Monday, October 8, 2012

the last book I ever read (Twilight of the Elites, excerpt one)



from Twilight of the Elites: America After Meritocracy by Christopher Hayes:

When you bring your car to your mechanic because it's making a worrisome noise, you trust that he's knowledgeable enough to figure out what's wrong and scrupulous enough not to rip you off. On all things auto-related, your mechanic is an authority. In public life, our pillar institutions and the elites who run them play the mechanic's role. They are charged with the task of diagnosing and fixing problems in governance, the market, and society. And what we want from authorities, whether they are mechanics, money managers, or senators, is that they be competent--smart, informed, able--and that they not use their authority to pursue a hidden agenda or personal gain.
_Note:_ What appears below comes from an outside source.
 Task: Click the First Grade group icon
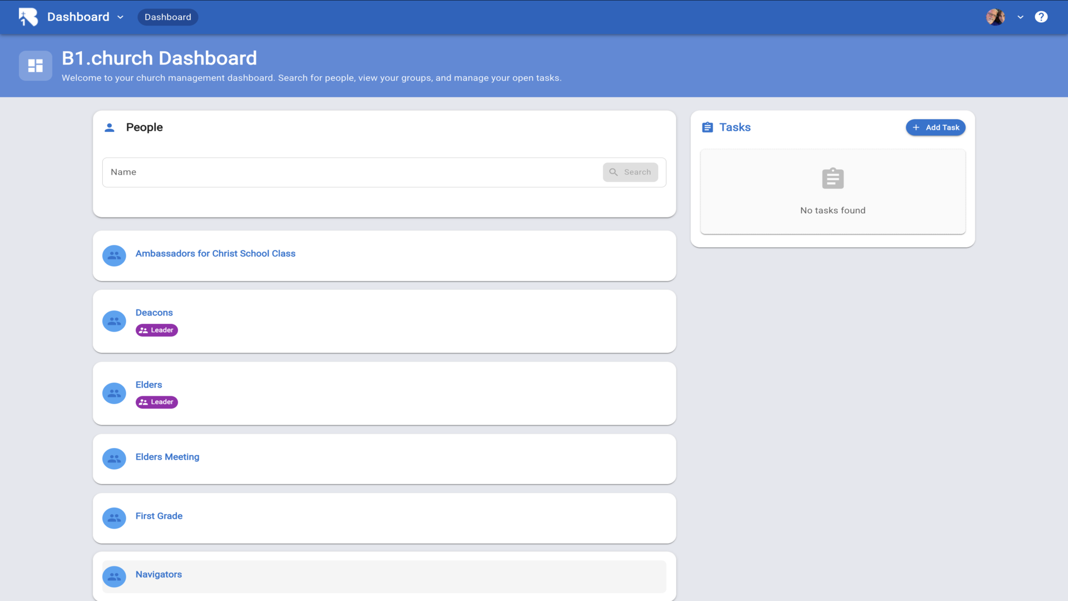point(114,518)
We now operate in a world in which we can assume neither competence nor good faith from the authorities, and the consequences of this simple, devastating realization is the defining feature of American life at the end of this low, dishonest decade. Elite failure and the distrust it has spawned is the most powerful and least understood aspect of current politics and society. It structures and constrains the very process by which we gather facts, form opinions, and execute self-governance. It connects the Iraq War and the financial crisis, the Tea Party and MoveOn, the despair of laid-off autoworkers in Detroit to the foreclosed homeowners in Las Vegas and the residents of the Lower Ninth Ward in New Orleans: nothing seems to work. All the smart people fucked up, and no one seems willing to take responsibility.